The Axis Powers also imposed anti-Semitic laws that pushed Jews out of the economy and work-force in North Africa. They deported thousands of political opponents and refugee foreigners to an extensive network of newly created prison and labor camps. Wherever their power extended, families starved.


Today in his 90s, Al-husin Al-gedari, a Muslim native of Lamhamid, a rural village in Morocco’s Anti-Atlas Mountains, remembers these days vividly. Al-gedari and his neighbors understood their experience of famine was part of a wartime reaction: Germany’s theft of food from France, he realized, led the Vichy French regime to plunder food from its colonies in North Africa. In Lamhamid, villagers saw the dates from their trees confiscated by local authorities, who in turn supplied them to French administrators. Locals resorted to eating hedgehogs, lizards, even their own donkeys, which they depended on for farming. So desperate was the community that they buried the dead hastily, only to dig up the corpses to reuse their shrouds.

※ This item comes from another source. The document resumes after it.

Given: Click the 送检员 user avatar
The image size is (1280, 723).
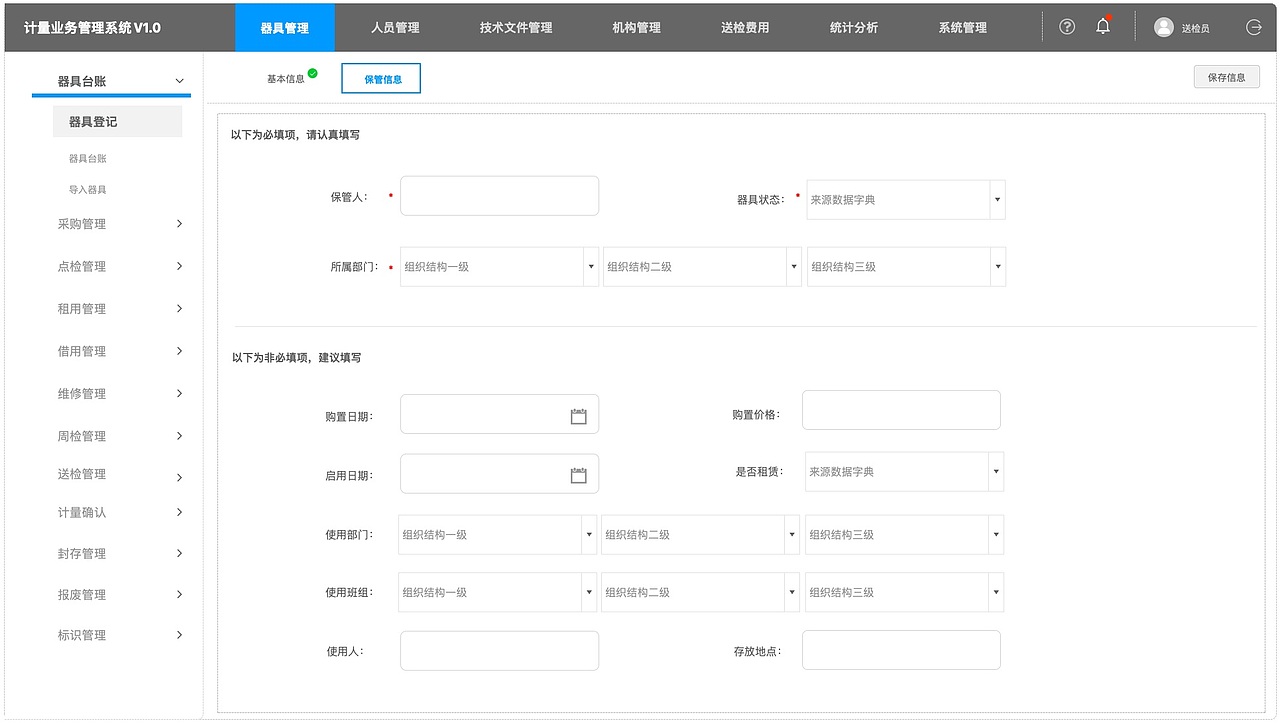Looking at the screenshot, I should [1164, 27].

Albert Camus, who grew up in a poor settler colonial family in Algeria, brought news of North Africa’s wartime famine to the world. A generation of anti- and postcolonial writers, including Moham­med Dib and Frantz Fanon, would commit themselves to understanding further the cruel politics of state-engineered famine. They grasped what the world now witnesses. Hunger is a byproduct of war.


While Al-gedari starved at home, others starved in internment. A huge variety of people faced food shortages in the labor and prison camps that dotted North Africa, West Africa, and the Sahara. Some prisoners, such as Algerian activist Mohammed Arezki Berkani, were Muslim anti-colonialists who were targeted as political enemies by the occupying authorities. During his stint in the Vichy camp of Aïn Sefra, in the Algerian Sahara, Berkani and his fellow prisoners survived on carrots, and, in their desperation, consumed grass, peels, and feral cats. Berkani watched as prisoners “put salt on a piece of newspaper that they would swallow in order to alleviate the demands of their stomachs.” So great was his own hunger that one day he mistook a stone for bread.


Hunger united North Africa’s diverse prison population. Whether a prisoner was a local North African Jew or Muslim, a European Jewish or Christian refugee, a former volunteer for the Spanish Republican Army or French Foreign Legion (all groups targeted by the fascist European leadership) — they starved their way through internment.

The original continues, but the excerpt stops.